The pipe-sergeant, flattered but slightly outraged, gave his opinion. All things were possible; right, said the General, wiping his mouth, we would try it.
The convolutions of an eightsome are fairly simple; those of a sixteensome are difficult, but a thirty-twosome is just murder. When you have thirty-two people weaving and circling it is necessary that each one should move precisely right, and that takes organisation. The General was an organiser; his tunic came off after half an hour, and his voice hoarsely thundered the time and the changes. The mess shook to the crash of feet and the skirling of the pipes, and at last the thirty-twosome rumbled, successfully, to its ponderous close.
“Dam’ good! Dam’ good!” exclaimed the General, flushed and applauding. “Well danced, gen’men. Good show, pipe-sarn’t! Thanks, Tom, don’t mind if I do. Dam’ fine dancing. Thirty-twosome, eh? That’ll show the Black Watch!”
He seemed to sway a little as he put down his glass. It was midnight, but he was plainly waking up.
“Thirty-twosome, by Jove! Wouldn’t have thought it possible.” A thought seemed to strike him. “I say, pipesarn’t, I wonder … d’you suppose that’s as far as we can go? I mean is there any reason …?”

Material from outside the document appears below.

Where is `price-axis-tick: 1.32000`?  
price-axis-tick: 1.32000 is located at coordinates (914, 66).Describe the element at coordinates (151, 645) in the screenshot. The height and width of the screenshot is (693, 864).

He talked, and the pipe-sergeant’s eyes bulged. He shook his head, the General persisted, and five minutes later we were all outside on the lawn and trucks were being sent for so that their headlights could provide illumination, and sixty-four of us were being thrust into our positions, and the General was shouting orders through cupped hands from the veranda.

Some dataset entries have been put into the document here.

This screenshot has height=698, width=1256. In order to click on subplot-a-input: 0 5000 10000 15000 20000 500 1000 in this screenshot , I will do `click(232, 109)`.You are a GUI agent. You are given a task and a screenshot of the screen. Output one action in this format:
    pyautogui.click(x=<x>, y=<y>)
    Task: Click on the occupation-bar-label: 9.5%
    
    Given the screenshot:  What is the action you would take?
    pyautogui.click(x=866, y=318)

“Taking the time from me! Right, pipers? It’s p’fickly simple. S’easy. One, two, an’ off we go!”
It was a nightmare, it really was. I had avoided being in the sixty-four; from where I was standing it looked like a crowd scene from “The Ten Commandments”, with the General playing Cecil de Mille. Officers, mess-waiters, batmen, swung into the dance as the pipes shrilled, setting to partners, circling forwards and back, forming an enormous ring, and heughing like things demented. The General bounded about the veranda, shouting; the pipe-sergeant hurtled through the sets, pulling, directing, exhorting; those of us watching clapped and stamped as the mammoth dance surged on, filling the night with its sound and fury.
It took, I am told, one hour and thirteen minutes by the Adjutant’s watch, and by the time it was over the Fusiliers from the adjoining barracks were roused and lined along the wall, assorted Arabs had come to gaze on the wonders of civilisation, and the military police mobile patrol was also on hand. But the General was tireless; I have a vague memory of him standing on the tailboard of a truck, addressing the assembled mob; I actually got close enough to hear him exhorting the pipe-sergeant in tones of enthusiasm and entreaty:
“Pipe-sarn’t! Pipey! May I call you Pipey? … never been done … three figures … think of it … hunner’n-twenty-eightsome … never another chance … try it … rope in the Fusiliers … massed pipers … regimental history … please, Pipey, for me …”
Some say that it actually happened, that a one hundred and twenty-eightsome reel was danced on the parade ground that night, General Sir Roderick MacCrimmon, K.C.B., D.S.O., and bar, presiding; that it was danced by Highlanders, Fusiliers, Arabs, military police, and three German prisoners of war; that it was danced to a conclusion, all figures. It may well have been; all I remember is a heaving, rushing crowd, like a mixture of Latin Carnival and Scarlett’s uphill charge at Balaclava, surging ponderously to the sound of the pipes; but I distinctly recall one set in which the General, the pipe-sergeant, and what looked like a genuine Senussi in a burnous, swept by roaring, “One, two, three,” and I know, too, that at one point I personally was part of a swinging human chain in which my immediate partners were the Fusiliers’ cook-sergeant and an Italian café proprietor from down the road. My memory tells me that it rose to a tremendous crescendo just as the first light of dawn stole over Africa, and then all faded away, silently, in the tartan-strewn morning.